Start of INPUT

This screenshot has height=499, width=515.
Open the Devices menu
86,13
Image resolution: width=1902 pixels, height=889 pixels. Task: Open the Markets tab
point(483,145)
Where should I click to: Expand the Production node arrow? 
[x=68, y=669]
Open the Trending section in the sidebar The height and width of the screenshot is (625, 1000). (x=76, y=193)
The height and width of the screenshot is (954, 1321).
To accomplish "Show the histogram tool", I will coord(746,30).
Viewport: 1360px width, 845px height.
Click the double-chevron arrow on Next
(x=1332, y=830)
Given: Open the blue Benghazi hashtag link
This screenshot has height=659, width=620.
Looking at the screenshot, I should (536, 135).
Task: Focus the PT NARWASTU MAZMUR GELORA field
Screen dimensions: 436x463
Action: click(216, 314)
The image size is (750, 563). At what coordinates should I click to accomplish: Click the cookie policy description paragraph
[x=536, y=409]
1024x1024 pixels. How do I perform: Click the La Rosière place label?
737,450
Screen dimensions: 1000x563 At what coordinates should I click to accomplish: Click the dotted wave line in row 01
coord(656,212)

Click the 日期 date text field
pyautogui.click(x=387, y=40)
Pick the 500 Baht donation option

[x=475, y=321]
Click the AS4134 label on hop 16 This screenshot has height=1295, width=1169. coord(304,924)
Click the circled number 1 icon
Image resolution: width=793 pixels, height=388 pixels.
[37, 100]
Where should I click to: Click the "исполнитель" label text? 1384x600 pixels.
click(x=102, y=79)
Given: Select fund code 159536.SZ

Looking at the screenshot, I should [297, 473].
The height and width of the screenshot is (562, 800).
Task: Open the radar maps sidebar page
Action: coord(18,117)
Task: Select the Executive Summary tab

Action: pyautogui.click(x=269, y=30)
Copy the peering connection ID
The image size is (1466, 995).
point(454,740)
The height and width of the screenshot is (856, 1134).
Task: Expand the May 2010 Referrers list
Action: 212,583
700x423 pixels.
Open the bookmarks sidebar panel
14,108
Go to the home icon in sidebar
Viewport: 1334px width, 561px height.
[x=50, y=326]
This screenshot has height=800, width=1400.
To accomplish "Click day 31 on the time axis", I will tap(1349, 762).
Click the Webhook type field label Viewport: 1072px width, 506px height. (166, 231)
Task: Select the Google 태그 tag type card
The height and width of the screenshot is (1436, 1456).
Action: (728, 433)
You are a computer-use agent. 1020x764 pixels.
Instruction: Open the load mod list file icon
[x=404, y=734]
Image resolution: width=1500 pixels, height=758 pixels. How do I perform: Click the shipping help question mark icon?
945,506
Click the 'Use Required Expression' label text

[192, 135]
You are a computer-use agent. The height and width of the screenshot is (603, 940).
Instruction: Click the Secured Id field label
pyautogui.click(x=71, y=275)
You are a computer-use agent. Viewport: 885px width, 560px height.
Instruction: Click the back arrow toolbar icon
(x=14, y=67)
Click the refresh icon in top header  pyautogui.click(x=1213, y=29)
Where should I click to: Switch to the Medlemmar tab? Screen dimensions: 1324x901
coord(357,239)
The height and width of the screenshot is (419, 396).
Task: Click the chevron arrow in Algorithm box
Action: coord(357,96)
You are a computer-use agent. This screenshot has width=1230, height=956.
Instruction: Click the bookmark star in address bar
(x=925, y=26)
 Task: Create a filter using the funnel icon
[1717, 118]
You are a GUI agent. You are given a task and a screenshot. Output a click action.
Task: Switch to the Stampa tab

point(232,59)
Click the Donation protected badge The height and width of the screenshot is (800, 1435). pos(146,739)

End of INPUT

TASK BRIEF: Write the data above out again in full, with every word as given.

EXERCISE RESULT:
This screenshot has height=499, width=515.
Open the Devices menu
86,13
Image resolution: width=1902 pixels, height=889 pixels. Task: Open the Markets tab
point(483,145)
Where should I click to: Expand the Production node arrow? 
[x=68, y=669]
Open the Trending section in the sidebar The height and width of the screenshot is (625, 1000). (x=76, y=193)
The height and width of the screenshot is (954, 1321).
To accomplish "Show the histogram tool", I will coord(746,30).
Viewport: 1360px width, 845px height.
Click the double-chevron arrow on Next
(x=1332, y=830)
Given: Open the blue Benghazi hashtag link
This screenshot has height=659, width=620.
Looking at the screenshot, I should (536, 135).
Task: Focus the PT NARWASTU MAZMUR GELORA field
Screen dimensions: 436x463
Action: click(216, 314)
The image size is (750, 563). At what coordinates should I click to accomplish: Click the cookie policy description paragraph
[x=536, y=409]
1024x1024 pixels. How do I perform: Click the La Rosière place label?
737,450
Screen dimensions: 1000x563 At what coordinates should I click to accomplish: Click the dotted wave line in row 01
coord(656,212)

Click the 日期 date text field
pyautogui.click(x=387, y=40)
Pick the 500 Baht donation option

[x=475, y=321]
Click the AS4134 label on hop 16 This screenshot has height=1295, width=1169. coord(304,924)
Click the circled number 1 icon
Image resolution: width=793 pixels, height=388 pixels.
[37, 100]
Where should I click to: Click the "исполнитель" label text? 1384x600 pixels.
click(x=102, y=79)
Given: Select fund code 159536.SZ

Looking at the screenshot, I should [297, 473].
The height and width of the screenshot is (562, 800).
Task: Open the radar maps sidebar page
Action: coord(18,117)
Task: Select the Executive Summary tab

Action: pyautogui.click(x=269, y=30)
Copy the peering connection ID
The image size is (1466, 995).
point(454,740)
The height and width of the screenshot is (856, 1134).
Task: Expand the May 2010 Referrers list
Action: 212,583
700x423 pixels.
Open the bookmarks sidebar panel
14,108
Go to the home icon in sidebar
Viewport: 1334px width, 561px height.
[x=50, y=326]
This screenshot has height=800, width=1400.
To accomplish "Click day 31 on the time axis", I will tap(1349, 762).
Click the Webhook type field label Viewport: 1072px width, 506px height. (166, 231)
Task: Select the Google 태그 tag type card
The height and width of the screenshot is (1436, 1456).
Action: (728, 433)
You are a computer-use agent. 1020x764 pixels.
Instruction: Open the load mod list file icon
[x=404, y=734]
Image resolution: width=1500 pixels, height=758 pixels. How do I perform: Click the shipping help question mark icon?
945,506
Click the 'Use Required Expression' label text

[192, 135]
You are a computer-use agent. The height and width of the screenshot is (603, 940).
Instruction: Click the Secured Id field label
pyautogui.click(x=71, y=275)
You are a computer-use agent. Viewport: 885px width, 560px height.
Instruction: Click the back arrow toolbar icon
(x=14, y=67)
Click the refresh icon in top header  pyautogui.click(x=1213, y=29)
Where should I click to: Switch to the Medlemmar tab? Screen dimensions: 1324x901
coord(357,239)
The height and width of the screenshot is (419, 396).
Task: Click the chevron arrow in Algorithm box
Action: coord(357,96)
You are a computer-use agent. This screenshot has width=1230, height=956.
Instruction: Click the bookmark star in address bar
(x=925, y=26)
 Task: Create a filter using the funnel icon
[1717, 118]
You are a GUI agent. You are given a task and a screenshot. Output a click action.
Task: Switch to the Stampa tab

point(232,59)
Click the Donation protected badge The height and width of the screenshot is (800, 1435). pos(146,739)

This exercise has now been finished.